A New Front Door--But Not For Long

The redesign complete, the new Front Door was released to the world, and specifically the hyper-critical campus and alumni populations. The teams were pleasantly surprised at the response. To date, the feedback has been overwhelmingly positive. The new categories are intuitive, and the arduous process of information gathering has been made much easier. Certain users have bemoaned the lack of "glitz" that accompanies many Web sites these days, but the majority has applauded the simple elegance of the redesign.

The Yale advisory and design teams have no illusions concerning the permanence of their work. While it is hoped that the organizational schema chosen will scale well, a life cycle of more than two or three epochs (18 months) is impractical. The Web will evolve further, and so will our understanding of it, so that what now feels visionary will soon look hackneyed.

What will have lasting value, we hope, is the process used to create the schema. Audience targeting, knowing who comes to your pages and why, is invaluable in the design process. So is keeping the design team small. Consensus building and participation from across the University is imperative for both the conceptual phase and the overall acceptance of a new Front Door, but that consensus cannot come at the cost of a bloated design force. With too many hands in the Web, process becomes hopelessly entangled.

The redesign of the Yale Front Door, here presented in a straightforward narrative, belies the difficulty that the design and advisory teams had in creating the new pages. Open discussion and debate, sometimes strenuous and heated, created a crucible that withered many lesser designs. Those that were "naturally selected" from the milieu showed both adaptability and vision, two qualities that will be indispensable for the continuing evolution of the Web. Darwin would indeed be proud.

The author would like to thank Phil Long and Matthew Beacom for their help in making high-quality web pages a reality at Yale.


Sidebar:

The Books

Frank Tierney, a graphic designer from Yale University Printing and Graphic Services created "the books. " The image was based on a portion of Elihu Yale's library, part of his original gift to the University. The different sizes and shapes of the original eleven books conspired to form a stunning graphic milieu, not unlike the "Manhattan Skyline, " in the words of Paul Mellon Professor of History of Art, Jules Prown. A distinctive identifier for Yale, "the books" were unlike anything then available on the Web.

While "the books" earned raves from the Internet community, they were subject to intense controversy among students, staff, and alumni. The image was "humanity centric," "scientifically bankrupt, " and "failed to show the beauty of New Haven. " One perturbed alumnus asked why we could not "...have a nice view of the Charles River, like Harvard." He failed to provide relocation funds with his critique.
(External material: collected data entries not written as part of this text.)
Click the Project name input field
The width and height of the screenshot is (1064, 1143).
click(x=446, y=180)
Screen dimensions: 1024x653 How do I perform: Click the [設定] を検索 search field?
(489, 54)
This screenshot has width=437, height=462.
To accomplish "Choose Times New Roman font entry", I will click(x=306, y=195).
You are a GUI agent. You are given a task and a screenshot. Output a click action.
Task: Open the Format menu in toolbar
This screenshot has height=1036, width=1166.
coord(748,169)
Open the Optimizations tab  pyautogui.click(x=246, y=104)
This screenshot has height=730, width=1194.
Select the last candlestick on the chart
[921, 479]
During the redesign process, both the design and advisory teams spent many sessions discussing changes to "the books." Despite yeoman work by both Mr. Tierney and the team members, in the end, no metaphor could be found that equaled the visual impact of the "Manhattan Skyline." A campus scene, no matter how beautiful, cannot display the academic or cultural richness of Yale. The designers finally compromised on a revamped version of "the books," whose original impact was somewhat dampened by the exigencies of the improved organizational format. The graphical issue has not been laid to rest, however, and even now the teams are planning additional image work in the near future.


Endnotes:

1This article does not mean to imply that industry is immune from these challenges. Industry is, however, equipped with two advantages (in this context) that academe does not share: hierarchical control over subdivisions and the ability to impel, rather than cajole, compliance and consensus.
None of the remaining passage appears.